Great for the Ecosystem!
Composting is a fantastic way to recycle organic waste and keep it out of polluting landfill sites, benefiting you, your wallet, and the ecosystem. Depending on how you do it, you can have some fantastic organic compost in as little as a few months.
When you compost correctly, you will end up with a very rich, dark soil-like material that smells sweet, and will do wonders for your plants.
In order to make compost the rules are quite simple:
* Anything that is/was living will compost.
* Try to strike a 50/50 balance between greens and browns.
* The softer the material, the quicker it will compost – grass clippings, for example, are great. Woody plant matter will take more time but will eventually be broken down.
* Cutting it up or shredding it before adding it to compost containers helps immensely.
* You can also add cardboard, paper, egg boxes as well as just about all of your kitchen scraps.
We should point out here that you don’t actually need a container, as compost can be made in a pile with a polythene sheet over it; however, they do make things much more neat and tidy and are a huge advantage if you have limited space.
Our New Composter
The picture here on the left shows the tiny area of our garden behind our potting shed. It is the only part of our garden that isn’t cemented or concreted over. For the past few years we have thought that this would be a perfect location for a compost container, so this year we decided to go for it, clear the area, and install one!
In the next picture, you can see the composter we recently installed in our garden. We were very limited by the amount of space we had available, but as you can see, it utilizes what would have otherwise continued to be a “dumping ground” for disused pots and containers. Now it is a highly useful and productive area.

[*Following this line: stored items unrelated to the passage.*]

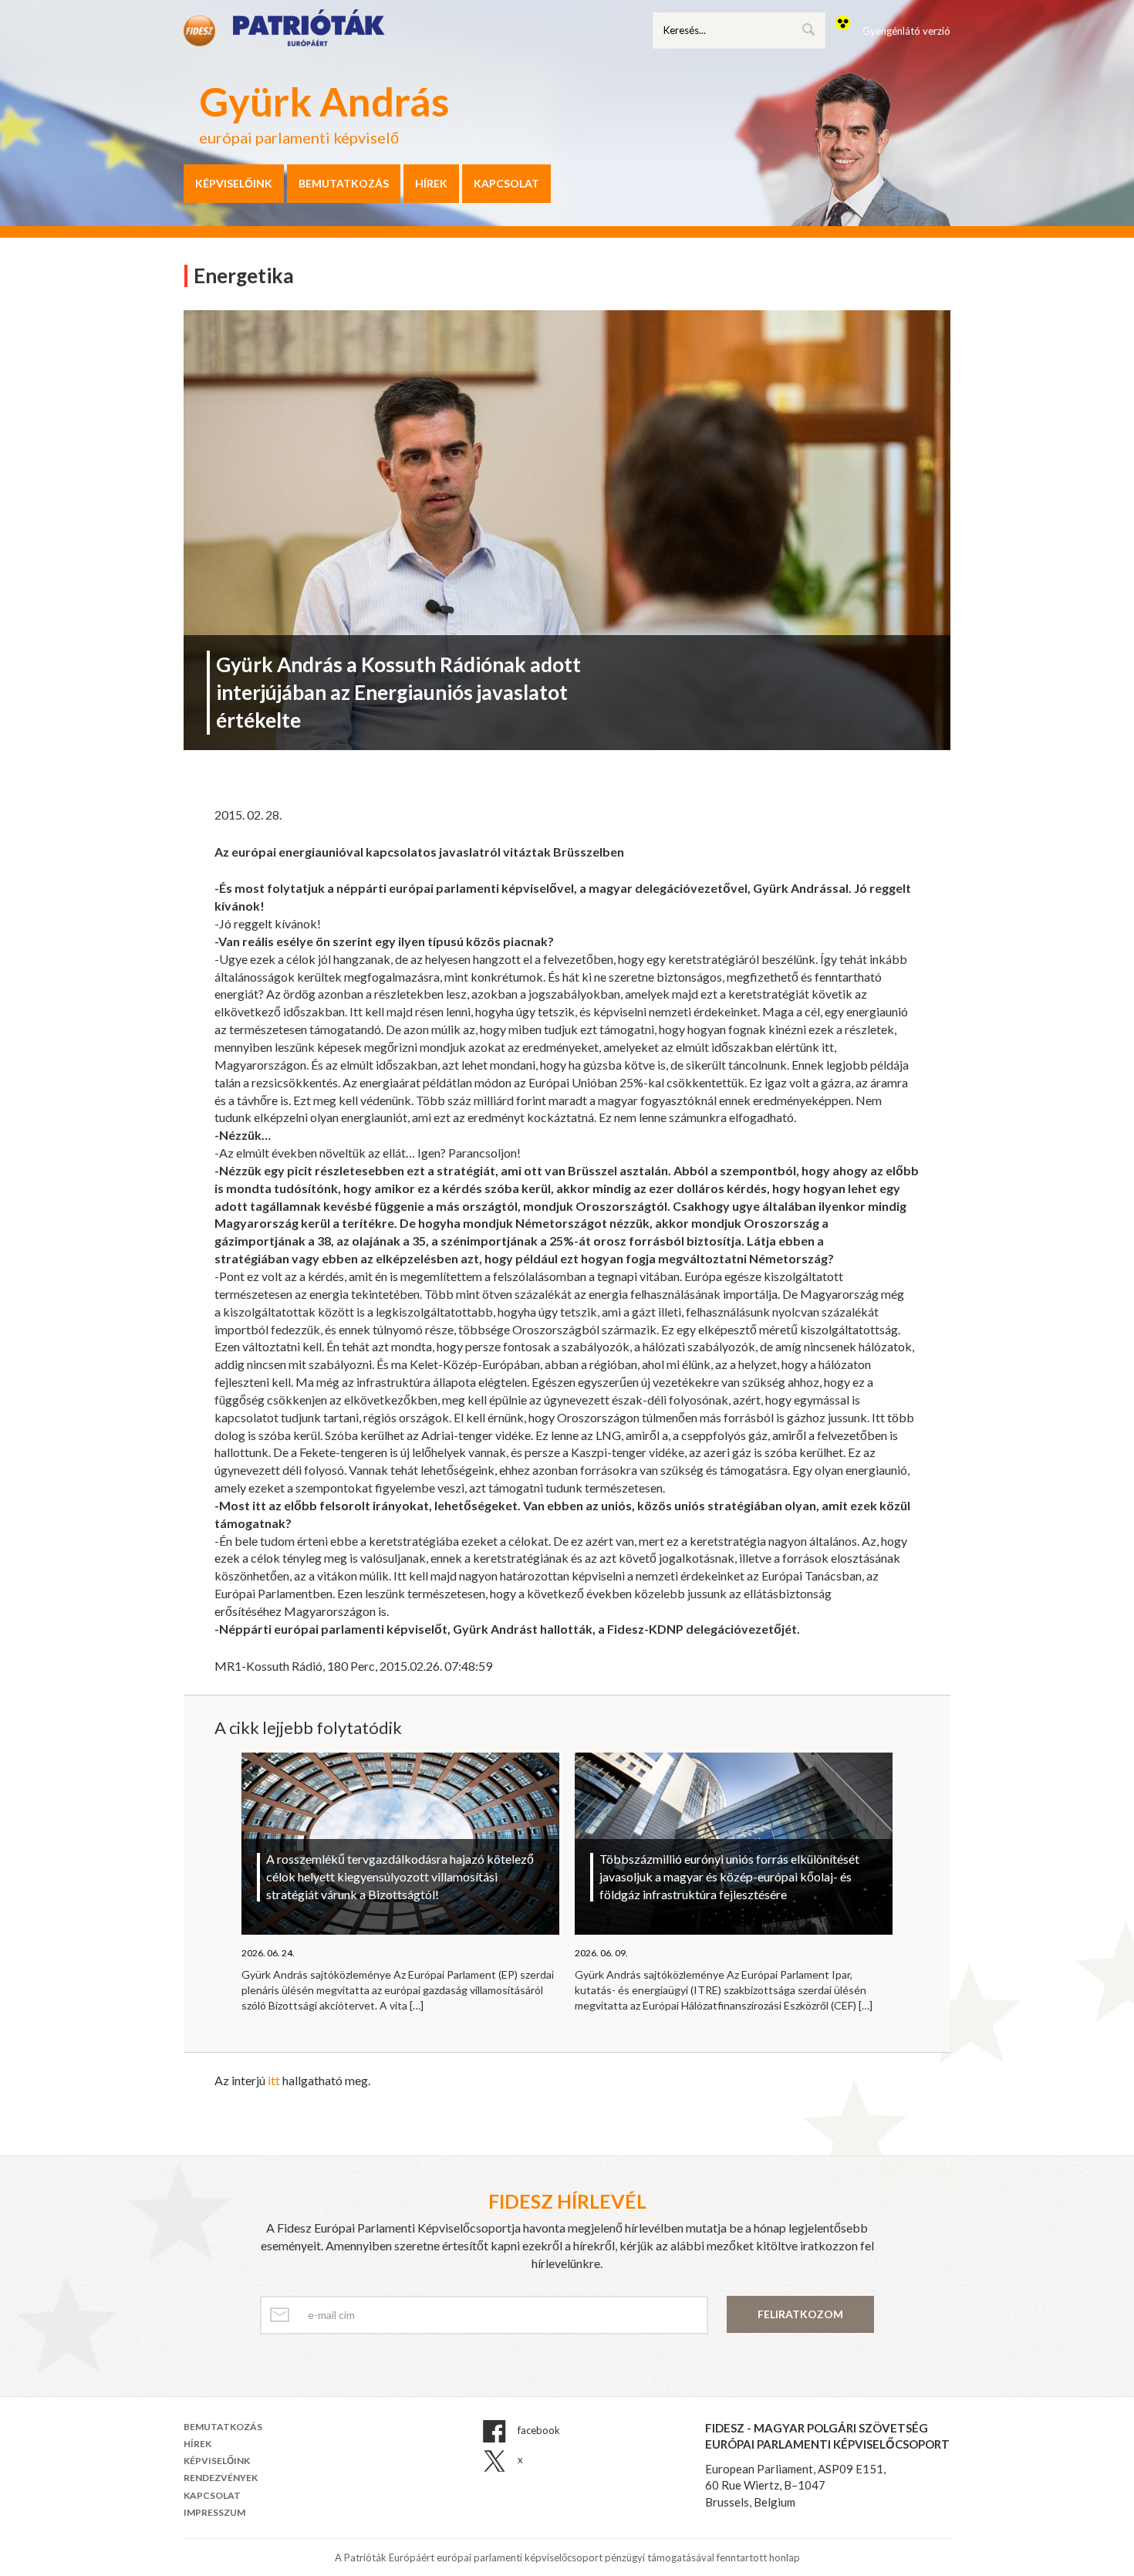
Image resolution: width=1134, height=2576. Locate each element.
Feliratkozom (800, 2314)
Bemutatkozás (344, 183)
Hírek (431, 183)
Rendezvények (221, 2477)
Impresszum (214, 2512)
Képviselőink (233, 183)
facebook (537, 2430)
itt (274, 2080)
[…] (417, 2005)
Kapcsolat (506, 183)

This was the largest Composting bin we could find – note how perfectly it fits! This was a lucky bonus, as we’d only measured by eye when we brought it!
We had many pots full of compacted old soil and compost from previous years that we wanted to get rid of, so we were pouring the old soil into the composter along with green waste to get it started – a bad mistake which we have subsequently rectified.

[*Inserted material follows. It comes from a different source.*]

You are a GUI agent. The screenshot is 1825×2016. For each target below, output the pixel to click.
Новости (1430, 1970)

It only ‘worked’ in so much as it gave us a place to dump the old soil and compost while we sorted out the garden and pots, but there was no way the correct composting ‘rotting’ process could even begin to take place with all that soil in there.
Once we had filled up the raised beds with compost, soil, and vermiculite, we were left with a number of large heavy-duty bags, so we opened the hatch at the bottom of the composter and dug out all the old soil, and bagged it up using those bags.
The old soil/compost we dug out from the composter is actually not that bad. We were originally intending to get rid of it, but we may just add some manure to the bags, mix it all up, seal the bags and let them sit behind the shed for a year – hopefully, by next year they will be useable.
Nowadays, all we are putting into the compost container is kitchen scraps and old plants with just the occasional handful of old soil and sawdust. The key is to only put things that are uncooked and are unprocessed in there. We suspect in the autumn, It will be filled to the brim with the remains of the annual plants we have been growing this year. The composting process should now have a good chance to get started and this time next year, we’re hoping to have some excellent nutrient-rich compost to mix into the garden.